1 April 2022 / Hiroshima


Dear AT,

What kind of river is the River Jordan? I suspect it’s one of pages, forked by each new field of tongues. The kind of river that delivers paper boats and wooden birds, disentangled and discontinuous.

Let me tell you about the first book I truly loved: it was a red-rimmed, cloth-covered volume, penned by an unknown number of authors and compiled by many more. Its pages were stained with the strawberry juice that clung to my fingers in reading, sitting beside my sister with her red, tender cheeks and one fist clenched in her pocket. We read, together, about acacia gardens and marble mausoleums, our mouths suckling the solvent from the dirt beneath our nails. I worried, later, about the seawater gathering in my sister’s belly; I was anxious it would weigh her down as she traveled up to heaven.

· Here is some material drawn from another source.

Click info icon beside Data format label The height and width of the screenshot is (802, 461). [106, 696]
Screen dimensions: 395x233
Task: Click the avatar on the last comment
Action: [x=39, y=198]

There is an unread book. In it, God sobs, repentant, for the agony to which he banished his loveliest children. Eve–with squid-ink hair and spotted skin–falls in love with an altruistic stranger who holds her close for a month or more before she disappears completely. Adam is an ordinary boy; each night in the persimmon grove he hugs his father and wonders if it hurts to die. He’s tortured by the desire burning in his abdomen; he’s wise enough to know that there is laughter in forgetting.

This book sits on my shelf, its stories not yet unmoored from the language of its author. In that hour between eleven and midnight, I sometimes think of abandoning the book beside an undiscovered tributary of the River Ota. There, a child of a war-torn nation will cover the volume with dried camellia and leave it unsung for another century.

As for me, I’ll prance happily, joyfully indifferent to the changing shores of memory.